--- Begin Selected text ---

FLORENCE — There is more future demand for water in Pinal County than can be satisfied by existing resources, officials say. And that demand will not be met by excessive pumping of groundwater.

The Arizona Department of Water Resources announced this week it will not approve any new applications seeking to use groundwater within the Pinal Active Management Area.

The decision came during a meeting on Monday of the Pinal County Groundwater Task Force, chaired by Pinal County Supervisor Steve Miller.

The ADWR’s decision has been known for a little over two weeks. ADWR Deputy Director Clint Chandler relayed that during a prior meeting with the leaders of the Pinal County Groundwater Task Force, ADWR Director Tom Buschatzke informed them that “the days of utilizing native groundwater for development in Pinal are over, it’s done.”

Chandler described their conversation as “candid and constructive” and said it was a “difficult assessment,” though one that people monitoring the situation could have anticipated. Chandler also emphasized that current Pinal County residents need to be protected as consumers first and foremost.

After the meeting, Miller reiterated this point, clarifying that the ruling will have no effect on the ability of local towns and cities to grow in the near term. Miller mentioned that Casa Grande has around 25,000 lots that already have an ADWR certificate. The city of Maricopa also has enough water resources to at least double in size over the next few decades.

“I don’t want everybody to panic,” Miller said. “If you have a house in Casa Grande today, you will not run out of water. If you are building a house today you will be fine. We are working on solutions for water issues that will come into play decades down the road, not tomorrow.”

Stephen Miller

Steve Miller

The task force’s two co-vice chairs are Bill Garfield of Arizona Water Company and Jake Lenderking of Global Water Resources.

In 2019, models projecting the next 100 years showed that there would be a water supply deficit of just over 8 million acre-feet within the Pinal Active Management Area, which includes most of Pinal but not the northern part. While meeting some, or all, of that demand with groundwater is technically possible, that type of non-renewable water “mining” would lead to a variety of severe problems including arid lands and ground subsidence.

However, even when ADWR ran models that eliminated nearly all hydrological analyses for undeveloped land in the AMA, the water deficit for all uses was still just under 4 million acre-feet, including 589,000 acre-feet for current certificates and designations of Assured Water Supply.

While the timeline for direct impacts on consumers is far out, Garfield noted that ADWR’s decision would reflect a critical shift in thinking about water in Pinal County.

“Any project that plans to use groundwater as part of their assured water supply cannot be approved with other unmet demands existing,” Garfield said in explaining how he interpreted the results.

Miller said that at least some county officials and developers had assumed that when the state conducted studies ignoring prospective water demands — hydrological studies are necessary before water certificates are approved or subdivisions are planned — those studies would show there was plenty of groundwater left over.

“A number of people said, oh let’s just wipe out those analyses and we should be fine,” Miller said. “Well, they wiped it out and we are still not fine. That was the big shocker.”

Ayesha Vohra, deputy counsel for ADWR, was adamant that despite the projected 100-year shortfall, the department is not currently considering revoking any certificates or designations, though technically there is a process in place to do so. Entities would also still be able to take advantage of long-term storage credits.

--- End Selected text ---
--- Begin Supplied material ---

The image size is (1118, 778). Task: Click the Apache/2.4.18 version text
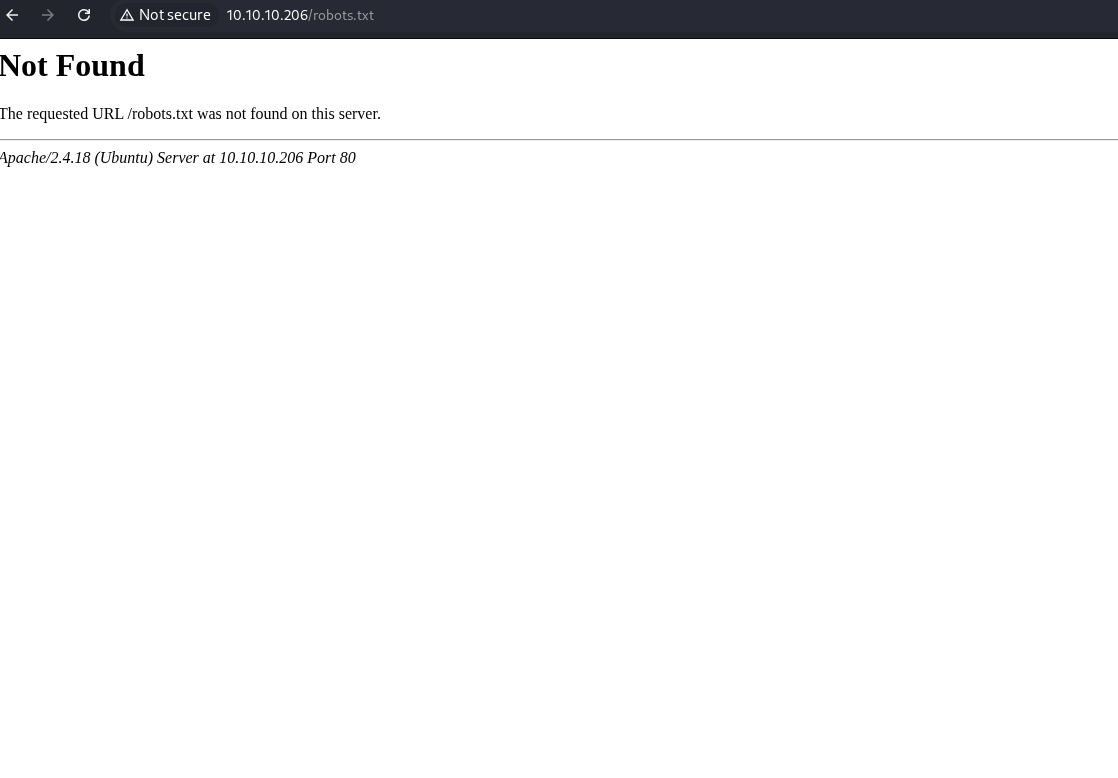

--- End Supplied material ---

Prompt » Please rewrite the part of the Pinal County groundwater article starting with "While the timeline" and going on through "in Pinal County.", putting "fundamental" wherever "critical" appears.

Result of the exercise »
While the timeline for direct impacts on consumers is far out, Garfield noted that ADWR’s decision would reflect a fundamental shift in thinking about water in Pinal County.